DATA PROVIDED:
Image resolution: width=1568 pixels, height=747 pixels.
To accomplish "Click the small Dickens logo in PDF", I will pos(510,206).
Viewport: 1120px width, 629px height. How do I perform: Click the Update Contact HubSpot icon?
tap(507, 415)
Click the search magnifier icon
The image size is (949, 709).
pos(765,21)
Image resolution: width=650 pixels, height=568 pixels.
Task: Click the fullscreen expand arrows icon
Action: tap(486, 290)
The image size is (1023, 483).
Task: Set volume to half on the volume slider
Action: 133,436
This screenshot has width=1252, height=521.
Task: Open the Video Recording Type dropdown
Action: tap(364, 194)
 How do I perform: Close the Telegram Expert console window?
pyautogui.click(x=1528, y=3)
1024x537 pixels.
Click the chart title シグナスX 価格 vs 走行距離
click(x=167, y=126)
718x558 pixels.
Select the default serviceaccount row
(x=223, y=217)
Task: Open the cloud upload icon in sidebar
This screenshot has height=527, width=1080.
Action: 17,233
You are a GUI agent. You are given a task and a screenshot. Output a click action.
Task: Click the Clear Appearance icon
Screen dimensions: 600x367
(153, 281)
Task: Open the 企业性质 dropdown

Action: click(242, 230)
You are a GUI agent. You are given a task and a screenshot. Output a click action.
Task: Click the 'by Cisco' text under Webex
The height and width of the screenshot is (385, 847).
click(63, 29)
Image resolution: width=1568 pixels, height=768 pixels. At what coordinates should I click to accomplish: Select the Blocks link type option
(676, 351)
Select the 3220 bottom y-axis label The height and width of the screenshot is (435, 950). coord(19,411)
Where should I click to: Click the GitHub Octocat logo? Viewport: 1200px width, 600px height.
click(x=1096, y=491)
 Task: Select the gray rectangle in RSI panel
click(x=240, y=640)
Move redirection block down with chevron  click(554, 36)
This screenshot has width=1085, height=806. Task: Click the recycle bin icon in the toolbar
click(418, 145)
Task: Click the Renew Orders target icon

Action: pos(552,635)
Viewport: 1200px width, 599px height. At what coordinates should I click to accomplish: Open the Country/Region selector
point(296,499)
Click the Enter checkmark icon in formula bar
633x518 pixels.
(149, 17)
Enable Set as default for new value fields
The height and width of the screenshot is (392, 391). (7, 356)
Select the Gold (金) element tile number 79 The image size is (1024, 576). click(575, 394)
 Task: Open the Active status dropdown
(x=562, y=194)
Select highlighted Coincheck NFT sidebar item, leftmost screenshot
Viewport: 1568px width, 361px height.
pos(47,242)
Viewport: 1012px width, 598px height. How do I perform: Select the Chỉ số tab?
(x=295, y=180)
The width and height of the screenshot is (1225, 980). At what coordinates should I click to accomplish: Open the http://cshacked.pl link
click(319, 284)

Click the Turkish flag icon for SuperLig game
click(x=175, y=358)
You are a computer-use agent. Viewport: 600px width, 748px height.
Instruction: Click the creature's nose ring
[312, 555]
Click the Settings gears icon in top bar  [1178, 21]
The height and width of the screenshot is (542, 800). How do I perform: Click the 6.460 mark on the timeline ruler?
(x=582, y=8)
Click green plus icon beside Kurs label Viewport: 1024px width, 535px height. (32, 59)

WORK TASK:
Restate word for word the lines in the material above from the one with "Enable Set as default for new value fields" to the one with "Click the Settings"; both of those lines count, and nothing else does.

SOLUTION TO THIS TASK:
Enable Set as default for new value fields
The height and width of the screenshot is (392, 391). (7, 356)
Select the Gold (金) element tile number 79 The image size is (1024, 576). click(575, 394)
 Task: Open the Active status dropdown
(x=562, y=194)
Select highlighted Coincheck NFT sidebar item, leftmost screenshot
Viewport: 1568px width, 361px height.
pos(47,242)
Viewport: 1012px width, 598px height. How do I perform: Select the Chỉ số tab?
(x=295, y=180)
The width and height of the screenshot is (1225, 980). At what coordinates should I click to accomplish: Open the http://cshacked.pl link
click(319, 284)

Click the Turkish flag icon for SuperLig game
click(x=175, y=358)
You are a computer-use agent. Viewport: 600px width, 748px height.
Instruction: Click the creature's nose ring
[312, 555]
Click the Settings gears icon in top bar  [1178, 21]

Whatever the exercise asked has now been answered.